BABY BILLY ELIXIR GEMSTONES
HBO

Goggins uses his body (from walking pigeon-toed to singing with his legs weirdly close together), a drawn-out southern accent, and creative word pronunciation of words like “now” (only rivaled with Adam Driver’s pronunciation skills) as Uncle Baby Billy. The original song “Misbehavin’” from the first season, which includes the line Goggins sings, “runnin’ through the house…with a pickle in my mouth,” instantly had people wondering if running around a house with a pickle in your mouth was a thing. I still don’t know the answer to that. The line on its own is funny but Goggins, in clogging shoes and a crisp but billowing white 1980s suit sold it even more. In the show’s second season, Goggins has not appeared in as many episodes, but he has made the most out of his limited screen time by doing the absolute most, down to every second he is on screen from selling his elixirs, wearing a red Marlboro Miles sweater, or singing a weird Christian Christmas song in a red and green suit opposite Jennifer Nettles, who plays his sister, Aimee-Leigh Gemstone.

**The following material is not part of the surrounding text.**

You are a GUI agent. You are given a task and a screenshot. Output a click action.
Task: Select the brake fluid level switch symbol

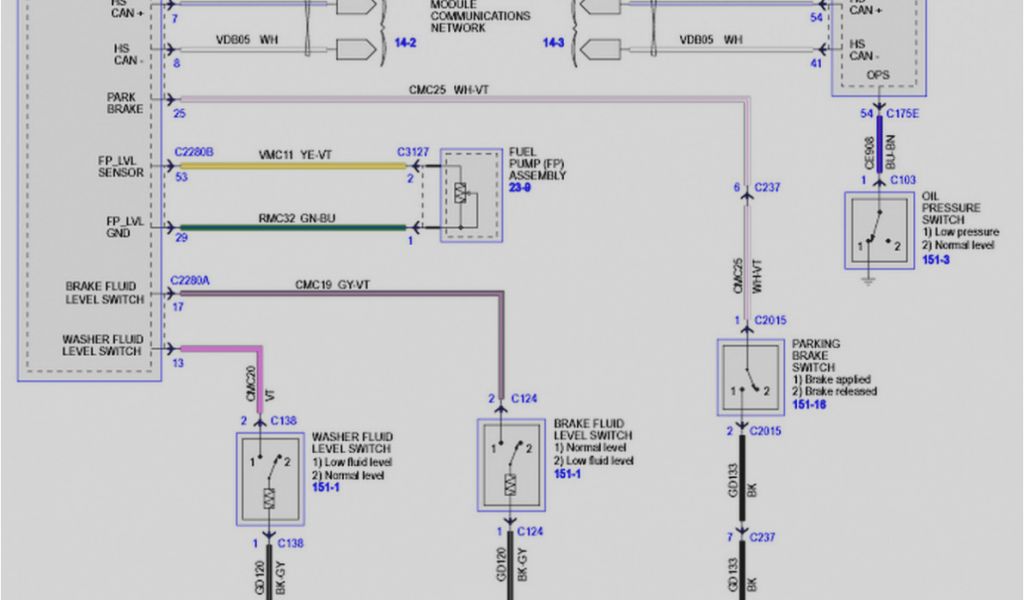click(x=510, y=465)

Goggins also uses his relentless and intoxicating charm in his performance. Uncle Baby Billy is a terrible, manipulative person with a tendency to abandon his family at difficult times, only to swoop back into their lives at his own convenience. He, like most of the characters on Gemstones, is materialistic and uses religion to gain wealth and fame, while relying on his faith as an excuse for his bad behavior. Goggins is acutely aware of Baby Billy’s flaws, but also of his own magnetism, which gives the character a smidge of humanity. There’s a little bit of pain inside him, buried deep behind selfishness and cowardice. No matter how far Uncle Baby Billy goes – for example, selling an elixir that promises to cure “Covas” – there’s always a voice in the back of your head rooting for him to do the right thing you know he absolutely will not do, which is all a testament

Despite limited screen time, outrageous costumes, and even more outrageous storylines and dialogue, Uncle Baby Billy is even more omnipresent than God on The Righteous Gemstones. Standing out among a cast of scene-stealing comedy performers including McBride and living legend John Goodman, Walton Goggins has proved he’s something of a legend himself, a character actor with leading man energy.